** Begin DOCUMENT **

The many ways to (un)tidy-select

data wrangling dplyr tidyselect

Deconstructing {tidyselect} and building it back up

June Choe (University of Pennsylvania Linguistics)https://live-sas-www-ling.pantheon.sas.upenn.edu/
2023-12-04

Intro

Recently, I’ve been having frequent run-ins with {tidyselect} internals, discovering some weird and interesting behaviors along the way. This blog post is my attempt at documenting a couple of these. And as is the case with my usual style of writing, I’m gonna talk about some of the weirder stuff first and then touch on some of the “practical” side to this.

Some observations

Let’s start with some facts about how {tidyselect} is supposed to work. I’ll use this toy data for the demo:

library(dplyr, warn.conflicts = FALSE)
library(tidyselect)
df <- tibble(x = 1:2, y = letters[1:2], z = LETTERS[1:2])
df
  # A tibble: 2 × 3
        x y     z    
    <int> <chr> <chr>
  1     1 a     A    
  2     2 b     B

tidy-select!

{tidyselect} is the package that powers dplyr::select(). If you’ve used {dplyr}, you already know the behavior of select() pretty well. We can specify a column as string, symbol, or by its position:

df %>% 
  select("x")
  # A tibble: 2 × 1
        x
    <int>
  1     1
  2     2
df %>% 
  select(x)
  # A tibble: 2 × 1
        x
    <int>
  1     1
  2     2
df %>% 
  select(1)
  # A tibble: 2 × 1
        x
    <int>
  1     1
  2     2

It’s not obvious from the outside, but the way this works is that these user-supplied expressions (like "x", x, and 1) all get resolved to integer before the selection actually happens.

So to be more specific, the three calls to select() were the same because these three calls to tidyselect::eval_select() are the same:1

eval_select(quote("x"), df)
  x 
  1
eval_select(quote(x), df)
  x 
  1
eval_select(quote(1), df)

** End DOCUMENT **
** Begin EXTRACTED INFORMATION **

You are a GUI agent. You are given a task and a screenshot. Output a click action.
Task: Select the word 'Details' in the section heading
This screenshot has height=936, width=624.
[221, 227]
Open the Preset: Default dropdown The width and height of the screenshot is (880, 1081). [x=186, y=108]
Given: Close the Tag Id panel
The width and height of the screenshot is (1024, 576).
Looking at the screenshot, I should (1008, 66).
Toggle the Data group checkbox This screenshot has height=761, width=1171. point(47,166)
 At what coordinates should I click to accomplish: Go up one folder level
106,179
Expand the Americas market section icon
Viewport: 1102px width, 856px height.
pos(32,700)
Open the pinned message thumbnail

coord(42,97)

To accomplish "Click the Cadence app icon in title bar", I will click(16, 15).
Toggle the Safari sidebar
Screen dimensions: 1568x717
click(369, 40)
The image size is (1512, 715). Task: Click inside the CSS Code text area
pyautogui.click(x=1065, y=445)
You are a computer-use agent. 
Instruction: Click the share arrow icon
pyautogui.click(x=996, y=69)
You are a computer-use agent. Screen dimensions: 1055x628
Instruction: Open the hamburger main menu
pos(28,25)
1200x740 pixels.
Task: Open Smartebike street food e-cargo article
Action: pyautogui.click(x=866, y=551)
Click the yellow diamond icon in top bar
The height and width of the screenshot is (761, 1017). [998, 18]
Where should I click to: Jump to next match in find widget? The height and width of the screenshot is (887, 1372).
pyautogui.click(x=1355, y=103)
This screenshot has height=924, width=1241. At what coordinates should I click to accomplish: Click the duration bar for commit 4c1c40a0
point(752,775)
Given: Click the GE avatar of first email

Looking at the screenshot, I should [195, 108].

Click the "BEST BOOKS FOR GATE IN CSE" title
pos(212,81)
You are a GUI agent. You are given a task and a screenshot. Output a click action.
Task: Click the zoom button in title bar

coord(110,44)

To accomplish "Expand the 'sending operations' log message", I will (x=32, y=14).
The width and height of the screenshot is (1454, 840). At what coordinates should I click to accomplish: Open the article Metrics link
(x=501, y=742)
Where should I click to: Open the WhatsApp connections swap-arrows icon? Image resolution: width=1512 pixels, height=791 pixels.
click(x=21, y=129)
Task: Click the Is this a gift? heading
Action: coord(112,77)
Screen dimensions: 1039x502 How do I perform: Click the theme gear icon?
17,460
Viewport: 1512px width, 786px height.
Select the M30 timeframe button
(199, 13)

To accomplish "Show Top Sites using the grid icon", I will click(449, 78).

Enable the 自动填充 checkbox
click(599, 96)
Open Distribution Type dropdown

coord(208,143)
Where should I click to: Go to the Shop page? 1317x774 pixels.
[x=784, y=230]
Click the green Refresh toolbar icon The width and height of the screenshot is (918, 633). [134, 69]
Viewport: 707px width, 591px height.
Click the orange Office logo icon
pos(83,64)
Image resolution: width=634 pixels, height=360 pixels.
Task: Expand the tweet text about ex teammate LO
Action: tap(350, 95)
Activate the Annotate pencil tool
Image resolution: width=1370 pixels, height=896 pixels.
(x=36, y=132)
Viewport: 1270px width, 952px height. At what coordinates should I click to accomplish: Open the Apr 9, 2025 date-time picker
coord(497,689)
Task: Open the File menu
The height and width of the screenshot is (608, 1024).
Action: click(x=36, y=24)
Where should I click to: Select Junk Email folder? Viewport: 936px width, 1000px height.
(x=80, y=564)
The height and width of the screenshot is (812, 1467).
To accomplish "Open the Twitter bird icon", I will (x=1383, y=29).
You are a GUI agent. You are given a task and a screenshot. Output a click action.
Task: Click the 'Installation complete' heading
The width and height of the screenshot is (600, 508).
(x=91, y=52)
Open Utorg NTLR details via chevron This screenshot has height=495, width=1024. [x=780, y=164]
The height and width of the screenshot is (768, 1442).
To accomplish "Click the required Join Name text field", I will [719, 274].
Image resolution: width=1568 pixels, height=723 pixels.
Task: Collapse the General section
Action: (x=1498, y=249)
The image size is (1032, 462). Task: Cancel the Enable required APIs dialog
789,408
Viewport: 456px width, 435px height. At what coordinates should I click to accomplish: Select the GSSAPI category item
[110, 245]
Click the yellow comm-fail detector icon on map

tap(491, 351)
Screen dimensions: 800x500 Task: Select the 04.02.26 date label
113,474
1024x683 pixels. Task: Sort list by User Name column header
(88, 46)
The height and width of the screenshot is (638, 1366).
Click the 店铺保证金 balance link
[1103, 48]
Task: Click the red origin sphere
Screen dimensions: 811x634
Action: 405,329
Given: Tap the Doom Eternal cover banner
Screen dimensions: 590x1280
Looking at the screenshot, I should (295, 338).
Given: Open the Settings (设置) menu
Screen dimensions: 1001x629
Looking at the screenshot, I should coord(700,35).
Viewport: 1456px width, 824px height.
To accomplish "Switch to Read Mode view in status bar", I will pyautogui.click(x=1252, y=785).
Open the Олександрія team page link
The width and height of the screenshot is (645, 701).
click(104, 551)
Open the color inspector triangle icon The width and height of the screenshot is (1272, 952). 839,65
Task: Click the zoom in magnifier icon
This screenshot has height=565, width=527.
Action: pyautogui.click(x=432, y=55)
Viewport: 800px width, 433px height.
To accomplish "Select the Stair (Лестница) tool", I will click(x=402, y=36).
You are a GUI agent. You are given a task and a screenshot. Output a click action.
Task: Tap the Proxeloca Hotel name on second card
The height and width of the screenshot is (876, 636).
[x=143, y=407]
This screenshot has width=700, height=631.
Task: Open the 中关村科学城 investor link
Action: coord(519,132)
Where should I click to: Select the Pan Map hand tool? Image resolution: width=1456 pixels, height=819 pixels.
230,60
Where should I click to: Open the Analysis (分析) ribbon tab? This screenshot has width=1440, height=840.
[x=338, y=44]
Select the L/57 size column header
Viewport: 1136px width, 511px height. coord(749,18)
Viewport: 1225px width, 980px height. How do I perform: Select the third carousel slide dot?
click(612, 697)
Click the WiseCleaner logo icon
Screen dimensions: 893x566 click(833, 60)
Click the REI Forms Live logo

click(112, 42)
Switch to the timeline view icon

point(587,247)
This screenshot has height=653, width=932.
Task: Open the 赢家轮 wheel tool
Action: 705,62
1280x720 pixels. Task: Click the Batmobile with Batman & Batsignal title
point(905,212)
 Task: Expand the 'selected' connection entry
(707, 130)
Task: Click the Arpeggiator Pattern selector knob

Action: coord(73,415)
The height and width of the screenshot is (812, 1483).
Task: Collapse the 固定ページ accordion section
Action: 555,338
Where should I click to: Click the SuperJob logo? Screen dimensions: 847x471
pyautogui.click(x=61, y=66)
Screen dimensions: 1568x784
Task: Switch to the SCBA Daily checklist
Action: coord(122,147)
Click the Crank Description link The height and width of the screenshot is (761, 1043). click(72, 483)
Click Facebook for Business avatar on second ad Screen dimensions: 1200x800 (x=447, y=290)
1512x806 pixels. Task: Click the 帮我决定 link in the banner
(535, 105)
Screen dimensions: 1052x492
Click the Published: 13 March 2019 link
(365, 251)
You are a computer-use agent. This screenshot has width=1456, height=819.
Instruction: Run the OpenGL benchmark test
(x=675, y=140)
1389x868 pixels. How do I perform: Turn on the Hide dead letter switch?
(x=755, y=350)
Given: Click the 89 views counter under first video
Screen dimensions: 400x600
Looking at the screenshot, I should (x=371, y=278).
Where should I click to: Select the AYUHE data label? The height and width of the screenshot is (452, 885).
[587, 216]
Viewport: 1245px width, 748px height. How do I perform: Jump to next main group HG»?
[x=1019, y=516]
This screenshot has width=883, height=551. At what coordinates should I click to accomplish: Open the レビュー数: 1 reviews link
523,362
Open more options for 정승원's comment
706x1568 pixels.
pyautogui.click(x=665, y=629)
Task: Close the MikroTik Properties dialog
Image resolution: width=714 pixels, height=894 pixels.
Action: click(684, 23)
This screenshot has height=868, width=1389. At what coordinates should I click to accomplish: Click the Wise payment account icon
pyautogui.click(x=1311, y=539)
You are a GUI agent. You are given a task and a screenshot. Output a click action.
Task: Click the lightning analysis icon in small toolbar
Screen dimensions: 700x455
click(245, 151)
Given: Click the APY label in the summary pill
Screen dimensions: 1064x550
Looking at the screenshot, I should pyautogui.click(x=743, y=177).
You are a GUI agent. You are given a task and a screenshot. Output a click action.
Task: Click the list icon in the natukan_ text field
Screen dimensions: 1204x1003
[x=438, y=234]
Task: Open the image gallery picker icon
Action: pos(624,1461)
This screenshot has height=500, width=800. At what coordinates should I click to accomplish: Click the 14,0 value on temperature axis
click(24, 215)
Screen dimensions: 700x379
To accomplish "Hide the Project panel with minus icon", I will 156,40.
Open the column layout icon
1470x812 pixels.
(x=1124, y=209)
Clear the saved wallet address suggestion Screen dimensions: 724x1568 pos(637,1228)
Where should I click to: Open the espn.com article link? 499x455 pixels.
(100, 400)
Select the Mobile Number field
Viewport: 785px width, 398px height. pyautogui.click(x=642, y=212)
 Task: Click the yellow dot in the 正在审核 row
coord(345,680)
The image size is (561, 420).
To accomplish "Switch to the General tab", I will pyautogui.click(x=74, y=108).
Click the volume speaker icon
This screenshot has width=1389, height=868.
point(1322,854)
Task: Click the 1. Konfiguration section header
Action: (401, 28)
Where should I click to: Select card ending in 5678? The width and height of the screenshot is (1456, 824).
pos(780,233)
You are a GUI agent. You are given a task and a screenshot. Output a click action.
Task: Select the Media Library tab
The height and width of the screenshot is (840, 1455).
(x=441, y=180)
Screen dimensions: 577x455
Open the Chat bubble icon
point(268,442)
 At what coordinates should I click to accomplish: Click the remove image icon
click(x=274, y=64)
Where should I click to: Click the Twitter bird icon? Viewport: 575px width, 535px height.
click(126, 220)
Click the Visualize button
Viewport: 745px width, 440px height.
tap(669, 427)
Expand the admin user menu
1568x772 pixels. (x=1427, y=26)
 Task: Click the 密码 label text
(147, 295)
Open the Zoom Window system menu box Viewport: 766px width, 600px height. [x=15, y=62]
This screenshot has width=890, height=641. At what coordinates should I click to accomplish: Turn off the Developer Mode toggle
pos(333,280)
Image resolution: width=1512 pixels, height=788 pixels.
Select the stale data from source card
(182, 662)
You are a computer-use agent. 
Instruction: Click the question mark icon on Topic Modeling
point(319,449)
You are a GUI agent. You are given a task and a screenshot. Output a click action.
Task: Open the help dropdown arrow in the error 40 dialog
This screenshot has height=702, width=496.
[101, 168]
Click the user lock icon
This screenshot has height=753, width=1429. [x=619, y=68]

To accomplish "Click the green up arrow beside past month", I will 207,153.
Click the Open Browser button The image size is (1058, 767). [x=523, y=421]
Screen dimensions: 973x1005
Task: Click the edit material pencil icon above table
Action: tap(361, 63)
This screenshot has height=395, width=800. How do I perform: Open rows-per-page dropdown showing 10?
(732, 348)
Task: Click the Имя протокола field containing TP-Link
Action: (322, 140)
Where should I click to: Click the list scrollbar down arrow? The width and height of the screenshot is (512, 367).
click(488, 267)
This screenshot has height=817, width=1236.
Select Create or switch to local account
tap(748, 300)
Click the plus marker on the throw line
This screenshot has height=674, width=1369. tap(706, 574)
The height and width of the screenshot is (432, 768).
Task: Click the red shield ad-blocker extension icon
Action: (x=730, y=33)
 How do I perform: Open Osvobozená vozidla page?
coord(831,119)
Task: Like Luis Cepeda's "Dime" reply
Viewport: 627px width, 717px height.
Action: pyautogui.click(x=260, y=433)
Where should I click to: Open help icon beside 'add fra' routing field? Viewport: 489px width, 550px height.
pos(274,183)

** End EXTRACTED INFORMATION **

* WHAT IS BEING ASKED *
Output the part of the tidyselect post starting at "library(tidyselect)" and ending at "tidy-select!", copied character for character.

* WRITTEN RESPONSE *
library(tidyselect)
df <- tibble(x = 1:2, y = letters[1:2], z = LETTERS[1:2])
df
  # A tibble: 2 × 3
        x y     z    
    <int> <chr> <chr>
  1     1 a     A    
  2     2 b     B

tidy-select!